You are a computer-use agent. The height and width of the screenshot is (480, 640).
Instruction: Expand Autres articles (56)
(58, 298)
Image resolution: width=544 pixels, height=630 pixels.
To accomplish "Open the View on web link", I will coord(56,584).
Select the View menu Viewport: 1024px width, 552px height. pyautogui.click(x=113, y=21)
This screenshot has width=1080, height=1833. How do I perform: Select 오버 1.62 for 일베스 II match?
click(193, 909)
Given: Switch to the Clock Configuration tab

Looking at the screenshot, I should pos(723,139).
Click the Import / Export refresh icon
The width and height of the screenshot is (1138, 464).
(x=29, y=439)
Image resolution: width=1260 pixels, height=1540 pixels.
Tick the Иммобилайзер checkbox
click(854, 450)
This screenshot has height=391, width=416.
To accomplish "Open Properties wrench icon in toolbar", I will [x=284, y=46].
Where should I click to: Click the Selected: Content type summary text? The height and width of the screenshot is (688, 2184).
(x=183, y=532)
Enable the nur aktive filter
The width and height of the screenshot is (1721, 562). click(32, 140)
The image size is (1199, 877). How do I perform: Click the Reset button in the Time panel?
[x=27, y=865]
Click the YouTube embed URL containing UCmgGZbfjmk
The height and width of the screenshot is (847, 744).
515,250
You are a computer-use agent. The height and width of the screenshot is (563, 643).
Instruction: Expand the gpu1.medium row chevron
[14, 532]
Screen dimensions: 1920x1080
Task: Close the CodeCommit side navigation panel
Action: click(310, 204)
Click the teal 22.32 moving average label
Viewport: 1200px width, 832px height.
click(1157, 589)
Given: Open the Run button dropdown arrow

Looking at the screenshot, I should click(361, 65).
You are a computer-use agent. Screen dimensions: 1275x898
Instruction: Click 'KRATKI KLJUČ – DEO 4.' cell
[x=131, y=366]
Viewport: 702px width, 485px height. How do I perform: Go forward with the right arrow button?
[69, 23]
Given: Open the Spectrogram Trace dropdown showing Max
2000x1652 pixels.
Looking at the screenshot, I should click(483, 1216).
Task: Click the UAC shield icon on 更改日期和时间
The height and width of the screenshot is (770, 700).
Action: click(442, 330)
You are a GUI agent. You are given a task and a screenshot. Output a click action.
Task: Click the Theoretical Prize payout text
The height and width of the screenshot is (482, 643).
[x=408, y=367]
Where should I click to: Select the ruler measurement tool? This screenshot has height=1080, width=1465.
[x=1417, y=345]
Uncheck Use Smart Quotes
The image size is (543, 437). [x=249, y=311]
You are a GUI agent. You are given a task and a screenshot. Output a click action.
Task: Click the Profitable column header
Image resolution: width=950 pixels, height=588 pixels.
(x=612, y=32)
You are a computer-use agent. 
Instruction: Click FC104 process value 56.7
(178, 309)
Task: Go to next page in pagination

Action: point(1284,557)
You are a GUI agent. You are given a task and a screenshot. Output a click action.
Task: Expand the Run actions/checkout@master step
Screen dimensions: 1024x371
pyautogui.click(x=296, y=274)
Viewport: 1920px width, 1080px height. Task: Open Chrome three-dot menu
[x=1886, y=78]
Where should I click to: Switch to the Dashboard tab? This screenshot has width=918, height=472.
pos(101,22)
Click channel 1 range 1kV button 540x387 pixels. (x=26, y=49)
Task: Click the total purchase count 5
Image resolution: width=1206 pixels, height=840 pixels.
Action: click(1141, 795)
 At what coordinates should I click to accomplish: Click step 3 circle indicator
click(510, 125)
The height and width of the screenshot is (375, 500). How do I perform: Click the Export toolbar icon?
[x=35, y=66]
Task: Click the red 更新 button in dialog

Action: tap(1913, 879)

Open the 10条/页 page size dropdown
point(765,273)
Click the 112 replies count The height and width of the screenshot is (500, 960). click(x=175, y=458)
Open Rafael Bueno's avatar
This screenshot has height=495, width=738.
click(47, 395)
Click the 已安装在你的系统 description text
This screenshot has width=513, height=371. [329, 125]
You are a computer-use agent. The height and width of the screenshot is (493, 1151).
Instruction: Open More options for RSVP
********************
Requirements
Render everything from the beginning of the rows down through the line containing "(x=29, y=439)", both ends included, as a numbered list, omitting blank lines.

In response
1. You are a computer-use agent. The height and width of the screenshot is (480, 640).
2. Instruction: Expand Autres articles (56)
3. (58, 298)
4. Image resolution: width=544 pixels, height=630 pixels.
5. To accomplish "Open the View on web link", I will coord(56,584).
6. Select the View menu Viewport: 1024px width, 552px height. pyautogui.click(x=113, y=21)
7. This screenshot has width=1080, height=1833. How do I perform: Select 오버 1.62 for 일베스 II match?
8. click(193, 909)
9. Given: Switch to the Clock Configuration tab
10. Looking at the screenshot, I should pos(723,139).
11. Click the Import / Export refresh icon
12. The width and height of the screenshot is (1138, 464).
13. (x=29, y=439)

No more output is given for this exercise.